Cette galette surprend par la virtuosité – autant dans la musique que dans les paroles – que Keren Ann s’applique à donner à sa musique.
Keren Ann est une Hollandaise plutôt prolifique. Elle semble en tout cas bien décidée – et bien placée – à devenir un nom important dans le milieu huppé de la nouvelle scène de la chanson française qui éclôt depuis quelques années maintenant, aux côtés de la jolie Carla Bruni. On se souvient de son dernier album, Not going anywhere, sorti l’année dernière, qui distillait de belles mélodies prometteuses (en anglais). Il y eut ensuite le duo Lady & Bird avec Bang Gang (mais fallait pas le dire, la bio stipulait qu’il ne fallait pas les nommer en tant que tels – Keren Ann et Bang Gang – car Lady & Bird était un projet à part entière et bla bla bla… histoire de se faire de la pub quoi). Le duo en question était pas mal, sans plus.

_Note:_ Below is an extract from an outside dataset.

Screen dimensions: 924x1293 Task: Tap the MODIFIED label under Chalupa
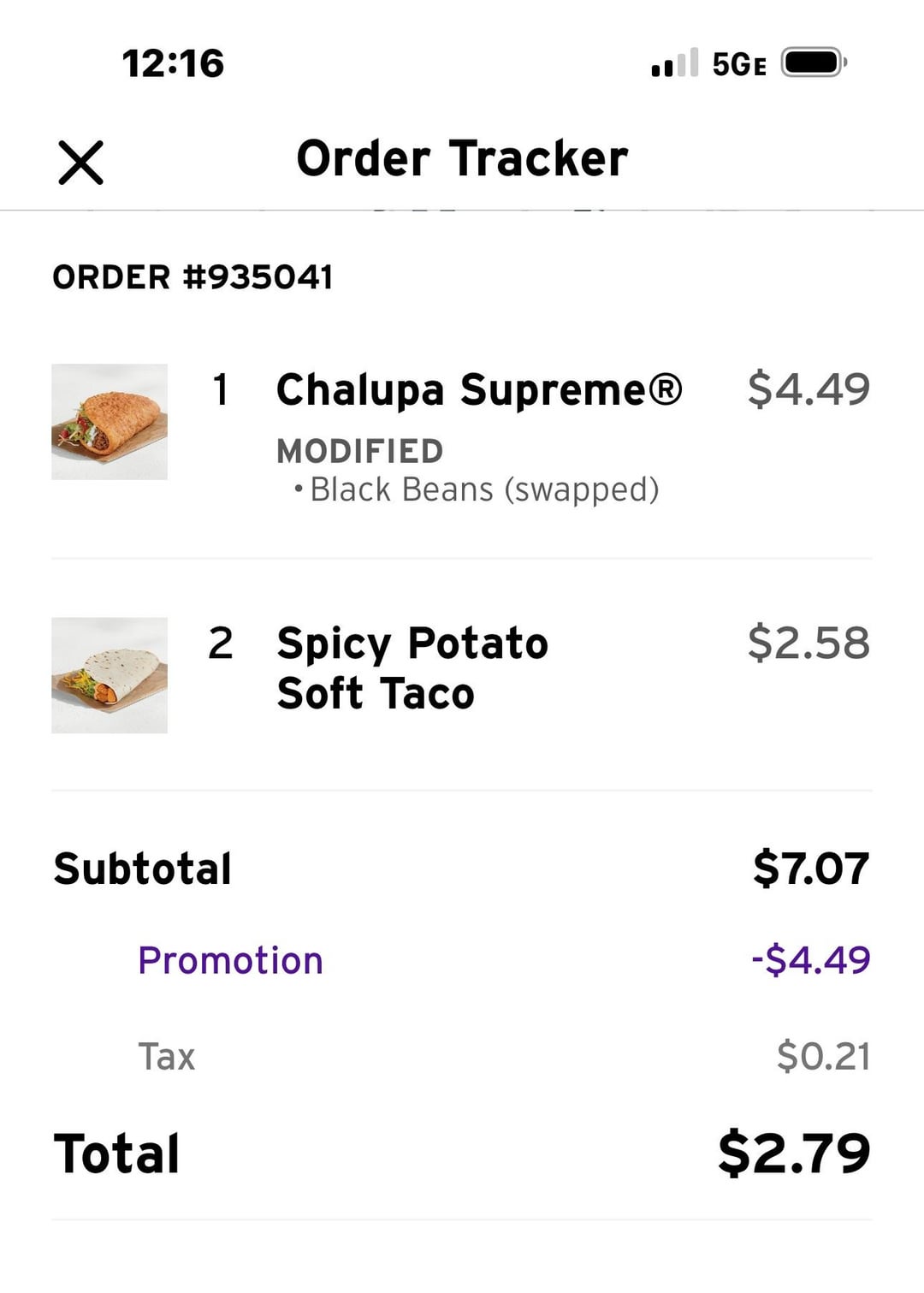359,451
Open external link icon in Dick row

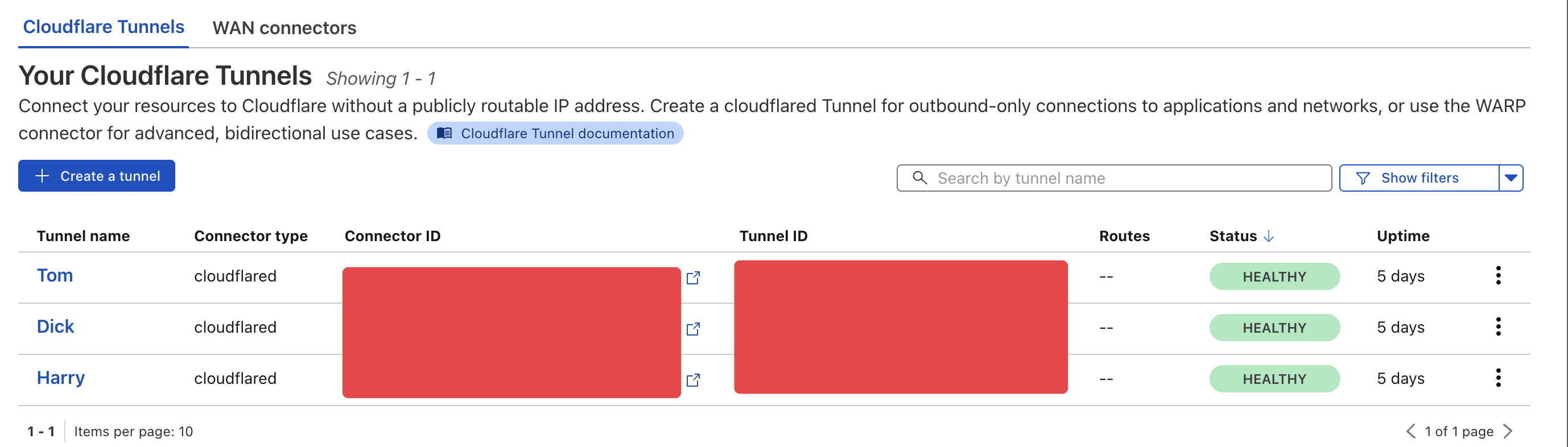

On ne s’attendait – du coup – pas à un album aussi abouti que Nolita. Car cet album brille par ses arrangements, ses collaborations, ses imiscions du jazz et du classique qui en font un beau petit coffret de douceurs. Le titre éponyme en est un exemple frappant : nappes de violons en crescendo pour cet automne brumeux, avec des sursauts de saxophone.

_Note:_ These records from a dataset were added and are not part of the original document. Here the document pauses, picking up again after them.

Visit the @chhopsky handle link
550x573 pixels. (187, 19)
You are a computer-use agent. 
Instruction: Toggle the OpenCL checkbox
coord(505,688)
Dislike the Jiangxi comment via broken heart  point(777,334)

L’autre facette (car il y a une autre facette) de Nolita est à rapprocher de la soul music et du folk. « Roses & Hips », et beaucoup des titres dans la langue de Shakespeare (qui remplissent une bonne moitié de la plaque) voient apparâitre un harmonica. « Song for Alice » pourrait être tirée d’un film à la Paris Texas, avec la narration de Sean Guillette.

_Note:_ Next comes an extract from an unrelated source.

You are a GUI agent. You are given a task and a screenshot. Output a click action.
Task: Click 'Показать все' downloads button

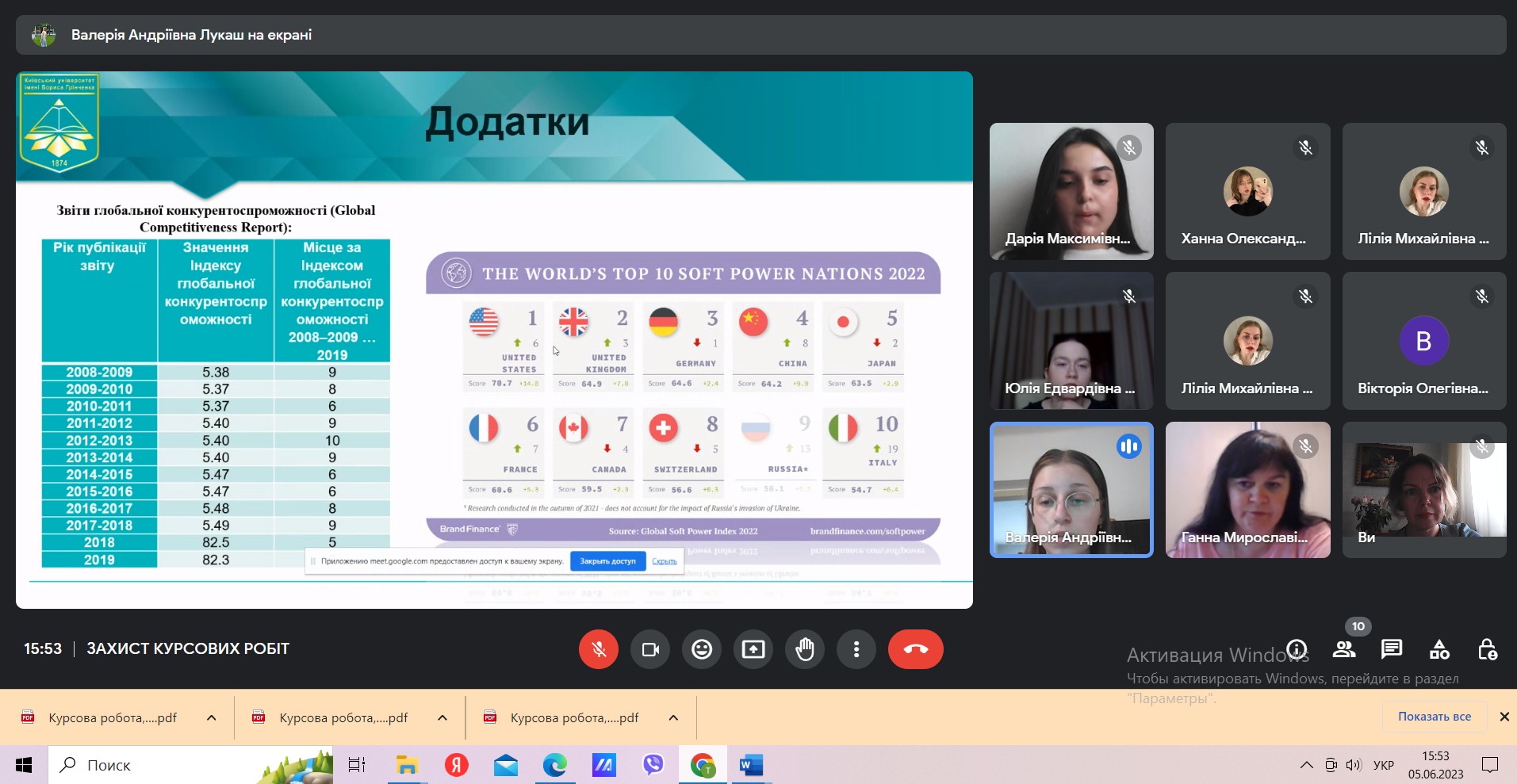(x=1434, y=716)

Enfin, des titres tout en finesse, d’une beauté cruelle sont là pour achever de nous convaincre de l’excellence de ce disque : « One day without » est à ce titre sublime. La voix d’Anna y est mélancolique et maternelle. On est happé par « La forme et le fond », quand, accompagnée par une basse groovy (groggy?), un violon pleureur et un chant à la Cocorosie (il s’agit de la soprane Nicole Renaud), elle chante : « Mais quand je crie, nul n’entend« . Les superbes photos du livret illustrent plutôt la suite du refrain : « mais nul ne voit à quoi je pense« .
Enfin, c’est par les paroles de « L’onde amère » que je vais donner le mot de la fin : « Suivre l’onde amère, Apprendre à vivre à ciel couvert, Se résoudre à ne plus avoir de repères, en avoir l’air« .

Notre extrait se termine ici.